I had almost reached the door when the phone rang, and I paused while Stan answered it, listened for a moment, and then replaced the receiver very carefully and shook his head.
“Who was it?” I asked.
“Pickled Lii,” he said. “You're in bad trouble, Pete. She says if you don't arrest her letter carrier by noon today, she'll have the FBI arrest both of you.”
“Well,” I said as I turned to leave, “another day has officially begun.”
EDNA HARDESTY'S apartment at the Misener was on the twenty-first floor. She seemed completely unsurprised to see me and invited me in with no more than a brief nod and a quick glance to see that her housecoat was properly drawn together.
“You'd better sit on the sofa, Mr. Selby,” she said. “I wouldn't trust a man your size in any of the chairs.”
“They do look a little fragile,” I said as I sat down. “Very handsome chairs, though, I'd say.”
“They're hideous,” she said. “And the word isn't 'fragile,' Mr. Selby. It's 'flimsy.'”
With her black hair brushed back in loose waves and her small round face much more softly made up than it had been at Campbell's office, she was almost pretty.
“The management's been promising me new chairs for the last six months,” she said.
I watched her as she sat down on a hassock, folded her arms about her knees, and sat frowning at the chairs, first at one and then another, as if I had arrived by appointment for the express purpose of discussing them. She was, I reflected, using the chairs just as Dr. Campbell, in a similar situation, had seized upon the pineal body in the jar on his desk.
“I take it you expected to see me,” I said. “Why?”

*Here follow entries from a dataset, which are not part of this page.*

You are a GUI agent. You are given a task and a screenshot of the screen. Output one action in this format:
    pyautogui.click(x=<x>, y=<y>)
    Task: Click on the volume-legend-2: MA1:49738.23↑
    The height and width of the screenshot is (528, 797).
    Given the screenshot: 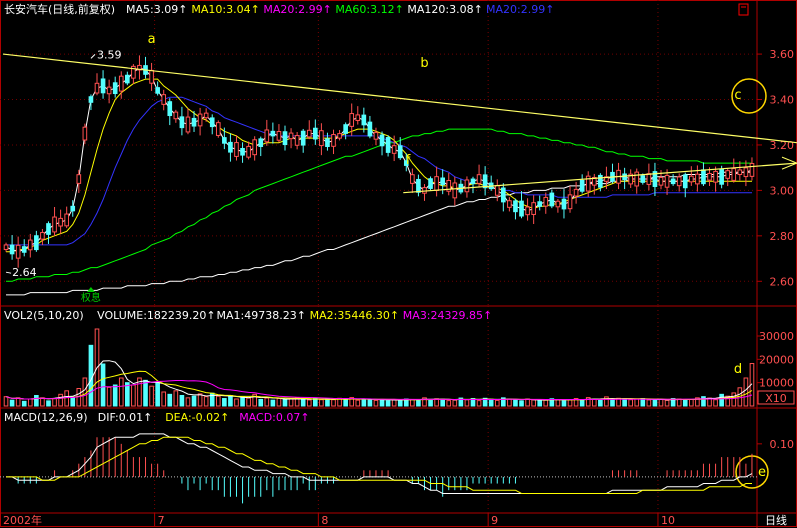 What is the action you would take?
    pyautogui.click(x=262, y=316)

“I don't know,” she said. “I mean, I don't know why you should think Doctor Campbell had anything to do with it.” She paused. “But I knew you would want to talk with me. After all, I was around him more than almost anyone else.”
“Was?”
“I was fired yesterday afternoon.”
“For tuning in the intercom a little too often?”
“I don't think that's amusing,” she said. “No, it certainly wasn't that.”
“But you did tune in on our talk with Dr. and Mrs. Campbell.”
“Yes, I did.”
“What is it you're so sure Dr. Campbell didn't have anything to do with, Miss Hardesty?”
“With what happened to that girl down in Greenwich Village, of course.”
“You know any reason why we should suspect Dr. Campbell?”
“Certainly not.”
“How long had you known her?”
“Known whom?”
“Miss Ellison.”
She looked at me directly for the first time since she'd sat down. “Known her! Why, I'd never even seen her.”
“You're sure of that?”
“Of course I'm sure.”
“You do own a very expensive alligator handbag, though.” I said. “That is, you did own it.”
“What are you talking about?”
“We found your bag in Nadine Ellison's apartment.”
“What?”
“Which is one of the reasons I thought you might have known her,” I said. “Another one is—”
“In her apartment?”
“Yes.”
“So that's what happened to it!”
“You had some doubts about it, did you?”
“Well! No wonder she was upset.”
“You're losing me a little, Miss Hardesty.”
“I mean Susan. Mrs. Campbell. She told me she'd lost it in a taxi.”
“Are you telling me it wasn't your bag, or that you lent it to Mrs. Campbell — or what?”